GOIOERÊ - Três das quatro pessoas acusadas de participar do atentado contra o então prefeito de Goioerê (78 quilômetros a oeste de Campo Mourão), José Paulo Novaes (PDT), que terminou com a morte de uma mulher, serão julgados nesta sexta-feira. São eles o ex-chefe do almoxarifado da prefeitura, Edemílson de Souza Pereira, o ‘‘Paraíba’’; o ex-assessor do então vereador Edilaldo Machado da Cruz, Fábio Henrique Afonso; e o suposto motorista do carro usado no atentado, Ronaldo Wilson Hernandes. O crime aconteceu em junho de 95.
Não vai a júri desta vez apenas o ex-vereador Edilaldo Machado da Cruz, que está foragido desde o dia do crime. Paraíba está preso em Curitiba desde setembro de 95. Ele foi preso em Cruzeiro do Oeste, seis dias após o atentado, mas fugiu menos de um mês depois da cadeia de Umuarama. Foi recapturado em Mauá (SP), retornou a Goioerê e acabou transferido a Curitiba depois de ameaçar escapar pela segunda vez. Hernandes está detido em Goioerê desde julho de 95. Ele se entregou à polícia de Bauru (SP) 40 dias após o crime.

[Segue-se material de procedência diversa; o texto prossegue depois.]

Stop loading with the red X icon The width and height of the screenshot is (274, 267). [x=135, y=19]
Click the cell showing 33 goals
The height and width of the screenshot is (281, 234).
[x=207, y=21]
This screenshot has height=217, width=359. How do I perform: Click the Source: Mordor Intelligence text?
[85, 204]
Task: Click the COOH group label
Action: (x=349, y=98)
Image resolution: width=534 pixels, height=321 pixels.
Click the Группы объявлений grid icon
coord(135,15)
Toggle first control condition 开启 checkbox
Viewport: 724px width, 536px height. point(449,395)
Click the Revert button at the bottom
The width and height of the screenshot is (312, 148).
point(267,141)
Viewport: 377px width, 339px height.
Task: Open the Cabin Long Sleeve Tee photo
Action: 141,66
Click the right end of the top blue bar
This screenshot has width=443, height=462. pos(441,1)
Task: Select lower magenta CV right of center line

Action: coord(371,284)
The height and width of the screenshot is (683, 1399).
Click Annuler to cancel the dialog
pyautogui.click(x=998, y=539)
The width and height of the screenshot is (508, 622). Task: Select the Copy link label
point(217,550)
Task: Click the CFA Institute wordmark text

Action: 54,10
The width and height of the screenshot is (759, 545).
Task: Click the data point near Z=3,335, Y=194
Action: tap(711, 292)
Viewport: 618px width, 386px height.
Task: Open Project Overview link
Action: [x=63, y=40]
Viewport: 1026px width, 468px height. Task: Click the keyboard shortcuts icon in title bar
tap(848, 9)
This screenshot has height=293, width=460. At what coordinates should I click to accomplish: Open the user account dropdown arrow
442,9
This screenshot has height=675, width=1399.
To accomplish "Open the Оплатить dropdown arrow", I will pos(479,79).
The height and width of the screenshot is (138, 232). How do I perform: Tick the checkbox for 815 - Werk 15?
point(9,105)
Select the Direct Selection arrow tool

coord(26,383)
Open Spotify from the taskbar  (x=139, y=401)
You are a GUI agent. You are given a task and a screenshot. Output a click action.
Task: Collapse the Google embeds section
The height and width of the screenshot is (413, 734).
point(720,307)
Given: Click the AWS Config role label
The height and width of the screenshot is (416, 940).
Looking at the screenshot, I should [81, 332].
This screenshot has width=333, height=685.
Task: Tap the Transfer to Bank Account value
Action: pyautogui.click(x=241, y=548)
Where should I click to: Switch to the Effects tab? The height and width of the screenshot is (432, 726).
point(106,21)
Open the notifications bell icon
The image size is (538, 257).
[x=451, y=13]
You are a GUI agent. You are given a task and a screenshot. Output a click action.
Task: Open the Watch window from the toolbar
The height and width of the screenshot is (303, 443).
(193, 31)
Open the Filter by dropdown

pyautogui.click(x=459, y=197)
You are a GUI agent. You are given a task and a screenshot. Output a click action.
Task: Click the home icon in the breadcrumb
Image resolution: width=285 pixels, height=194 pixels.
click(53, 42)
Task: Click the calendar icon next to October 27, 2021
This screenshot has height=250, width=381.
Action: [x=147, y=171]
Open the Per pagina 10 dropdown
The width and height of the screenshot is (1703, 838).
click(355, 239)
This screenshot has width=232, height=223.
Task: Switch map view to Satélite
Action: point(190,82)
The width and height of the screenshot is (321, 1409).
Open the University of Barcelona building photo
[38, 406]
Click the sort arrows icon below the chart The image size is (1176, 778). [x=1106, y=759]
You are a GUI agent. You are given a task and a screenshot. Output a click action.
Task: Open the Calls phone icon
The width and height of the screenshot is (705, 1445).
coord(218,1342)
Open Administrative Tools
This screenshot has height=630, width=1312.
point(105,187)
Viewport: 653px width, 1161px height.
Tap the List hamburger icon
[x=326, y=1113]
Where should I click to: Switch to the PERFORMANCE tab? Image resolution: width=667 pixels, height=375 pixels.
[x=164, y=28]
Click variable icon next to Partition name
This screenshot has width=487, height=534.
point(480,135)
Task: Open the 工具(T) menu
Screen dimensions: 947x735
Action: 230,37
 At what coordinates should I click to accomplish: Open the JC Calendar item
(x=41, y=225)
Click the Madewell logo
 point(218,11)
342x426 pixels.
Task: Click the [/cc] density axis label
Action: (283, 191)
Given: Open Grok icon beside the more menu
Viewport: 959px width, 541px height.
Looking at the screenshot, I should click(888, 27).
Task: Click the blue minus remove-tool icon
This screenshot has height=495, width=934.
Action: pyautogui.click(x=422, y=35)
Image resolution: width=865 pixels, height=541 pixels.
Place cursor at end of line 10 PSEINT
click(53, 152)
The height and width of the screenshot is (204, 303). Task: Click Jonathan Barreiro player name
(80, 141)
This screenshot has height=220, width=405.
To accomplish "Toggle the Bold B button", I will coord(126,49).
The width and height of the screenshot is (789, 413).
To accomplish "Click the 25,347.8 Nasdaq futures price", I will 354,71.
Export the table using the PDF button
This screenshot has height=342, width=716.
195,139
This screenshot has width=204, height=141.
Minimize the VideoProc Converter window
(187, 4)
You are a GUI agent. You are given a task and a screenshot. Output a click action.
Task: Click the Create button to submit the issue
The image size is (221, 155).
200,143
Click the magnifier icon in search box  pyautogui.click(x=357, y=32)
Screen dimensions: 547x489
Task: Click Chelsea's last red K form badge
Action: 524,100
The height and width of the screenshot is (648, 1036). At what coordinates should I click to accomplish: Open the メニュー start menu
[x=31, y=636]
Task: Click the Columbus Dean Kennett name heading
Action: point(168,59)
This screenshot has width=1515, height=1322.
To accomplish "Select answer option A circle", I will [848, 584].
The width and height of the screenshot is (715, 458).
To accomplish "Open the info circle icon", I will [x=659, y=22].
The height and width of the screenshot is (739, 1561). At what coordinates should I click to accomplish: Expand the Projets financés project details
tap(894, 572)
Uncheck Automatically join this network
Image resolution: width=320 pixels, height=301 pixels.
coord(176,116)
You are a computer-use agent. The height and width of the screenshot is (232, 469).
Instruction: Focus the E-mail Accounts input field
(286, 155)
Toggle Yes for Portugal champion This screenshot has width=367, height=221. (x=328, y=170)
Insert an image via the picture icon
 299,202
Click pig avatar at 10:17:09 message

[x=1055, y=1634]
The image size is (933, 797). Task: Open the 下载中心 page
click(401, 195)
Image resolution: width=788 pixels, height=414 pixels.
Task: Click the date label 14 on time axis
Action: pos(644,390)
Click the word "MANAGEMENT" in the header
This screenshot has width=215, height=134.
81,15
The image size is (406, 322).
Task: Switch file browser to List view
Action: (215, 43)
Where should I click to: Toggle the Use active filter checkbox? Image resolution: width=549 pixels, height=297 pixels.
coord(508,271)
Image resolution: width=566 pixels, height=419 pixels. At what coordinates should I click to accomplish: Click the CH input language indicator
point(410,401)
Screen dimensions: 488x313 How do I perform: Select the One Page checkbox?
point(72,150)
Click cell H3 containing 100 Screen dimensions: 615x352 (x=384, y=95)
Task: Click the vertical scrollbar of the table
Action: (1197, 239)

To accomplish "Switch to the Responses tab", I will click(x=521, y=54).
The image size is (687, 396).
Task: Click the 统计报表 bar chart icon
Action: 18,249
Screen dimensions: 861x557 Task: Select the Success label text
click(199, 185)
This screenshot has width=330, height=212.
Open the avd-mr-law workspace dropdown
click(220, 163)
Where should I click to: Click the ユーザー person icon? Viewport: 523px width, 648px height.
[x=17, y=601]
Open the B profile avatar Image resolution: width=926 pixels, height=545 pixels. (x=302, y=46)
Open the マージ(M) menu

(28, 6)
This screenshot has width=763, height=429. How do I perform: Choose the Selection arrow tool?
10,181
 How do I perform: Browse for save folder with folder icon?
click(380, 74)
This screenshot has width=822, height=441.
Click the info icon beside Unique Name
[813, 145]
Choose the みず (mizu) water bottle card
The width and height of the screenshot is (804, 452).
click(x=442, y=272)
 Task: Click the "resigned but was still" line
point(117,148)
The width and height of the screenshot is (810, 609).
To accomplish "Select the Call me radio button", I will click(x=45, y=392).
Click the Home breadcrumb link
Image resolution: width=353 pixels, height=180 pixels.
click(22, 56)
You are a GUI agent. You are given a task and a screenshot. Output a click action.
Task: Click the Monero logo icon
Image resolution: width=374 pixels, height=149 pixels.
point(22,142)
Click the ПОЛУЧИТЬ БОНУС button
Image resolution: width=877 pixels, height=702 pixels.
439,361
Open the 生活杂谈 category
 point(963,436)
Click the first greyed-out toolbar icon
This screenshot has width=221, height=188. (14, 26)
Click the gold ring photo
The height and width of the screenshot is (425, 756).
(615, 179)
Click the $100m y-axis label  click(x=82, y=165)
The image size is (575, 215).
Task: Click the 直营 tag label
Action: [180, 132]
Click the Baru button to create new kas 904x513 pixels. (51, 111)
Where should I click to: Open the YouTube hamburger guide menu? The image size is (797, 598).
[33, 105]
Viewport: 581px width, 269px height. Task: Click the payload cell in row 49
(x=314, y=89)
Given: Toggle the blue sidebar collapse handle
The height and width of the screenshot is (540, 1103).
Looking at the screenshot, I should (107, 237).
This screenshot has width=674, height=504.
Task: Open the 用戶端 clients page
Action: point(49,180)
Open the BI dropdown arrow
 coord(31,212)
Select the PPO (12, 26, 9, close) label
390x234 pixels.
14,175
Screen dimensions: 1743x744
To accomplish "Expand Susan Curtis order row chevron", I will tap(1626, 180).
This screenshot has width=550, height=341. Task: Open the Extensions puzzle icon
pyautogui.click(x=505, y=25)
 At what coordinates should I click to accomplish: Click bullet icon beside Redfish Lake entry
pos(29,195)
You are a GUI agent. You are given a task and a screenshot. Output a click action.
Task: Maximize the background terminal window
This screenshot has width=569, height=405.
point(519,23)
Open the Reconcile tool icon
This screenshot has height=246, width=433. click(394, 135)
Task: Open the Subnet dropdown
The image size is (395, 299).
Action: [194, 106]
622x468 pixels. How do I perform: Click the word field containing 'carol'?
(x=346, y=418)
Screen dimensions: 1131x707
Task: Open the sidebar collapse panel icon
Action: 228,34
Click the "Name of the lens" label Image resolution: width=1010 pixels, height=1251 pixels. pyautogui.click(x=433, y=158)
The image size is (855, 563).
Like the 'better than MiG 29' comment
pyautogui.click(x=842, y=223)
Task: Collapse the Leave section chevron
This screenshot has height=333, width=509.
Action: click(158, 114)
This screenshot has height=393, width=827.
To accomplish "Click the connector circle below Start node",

Dos três que vão a julgamento na sexta, apenas Afonso responde em liberdade. Ele é acusado de participar da elaboração do atentado, juntamente com Cruz. Hernandes teria dirigido o carro usado na operação criminosa, enquanto Paraíba já confessou os disparos.
Os tiros foram dados no interior de um restaurante no centro de Goioerê. O então prefeito José Paulo Novaes só não morreu porque reagiu e também atirou. A comerciante Neuza Ely Farias, que estava por perto, foi atingida por um disparo dado por Paraíba e morreu no local.
O início do julgamento está marcado para as 9 horas, só devendo terminar na madrugada de sábado. O advogado José Borges foi nomeado para defender Paraíba. A acusação será feita pela promotora Susana Broglia de Lacerda, com o júri presidido pelo juiz Nestário Queiroz.